Si lascia sobbollire delicatamente, col coperchio, per circa un’ora, poi si filtra eliminando gli odori, si riporta a bollore e si immergono 2 code di astice surgelate decongelate e sciacquate, di circa 400 gr l’una.
Si fanno bollire per una decina di minuti, poi si lasciano intiepidire nel brodo. Si scolano e si rimuove il carapace tagliando dorso e lato inferiore con il trinciapollo, facendo attenzione a lasciare intera la polpa. Si tengono al caldo.
Si prepara il risotto portando a ebollizione 2 tazze di court bouillon (meglio assaggiare per controllare se c’è bisogno di regolare di sale).
Si versa a pioggia 1 tazza di riso, si scuote leggermente il tegame, si cuoce a fuoco medio per circa 15 minuti, cioè fino a che non avrà assorbito il brodo. Si manteca con 40 gr di burro e 2 cucchiai di succo di limone.
Si accomoda sul piatto da portata esattamente al centro, accanto si sistemano le due code di astice che lo devono “abbracciare”.

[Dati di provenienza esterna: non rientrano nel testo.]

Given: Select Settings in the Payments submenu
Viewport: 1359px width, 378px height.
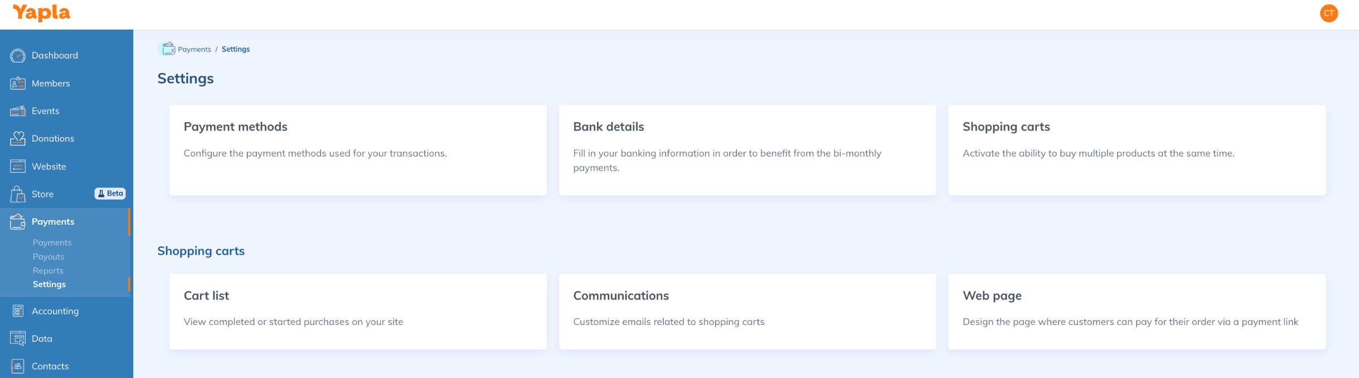Looking at the screenshot, I should click(x=49, y=284).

Si decora con qualche stelo di erba cipollina tagliata con l’apposita forbicina e si porta in tavola, dove si divide equamente in due piatti.

Facile come dicevo, vero? Ma che risultato!
Il risotto è fatto nel solito modo di cui parlo sempre: senza mescolare e il suo volume deve essere la metà del liquido in cui cuocerà.
Il vino che utilizzo per questo court bouillon profumato di finocchio è il Gewurztraminer, aromatico e signorile. Poi lo servo anche con questo piatto, naturalmente.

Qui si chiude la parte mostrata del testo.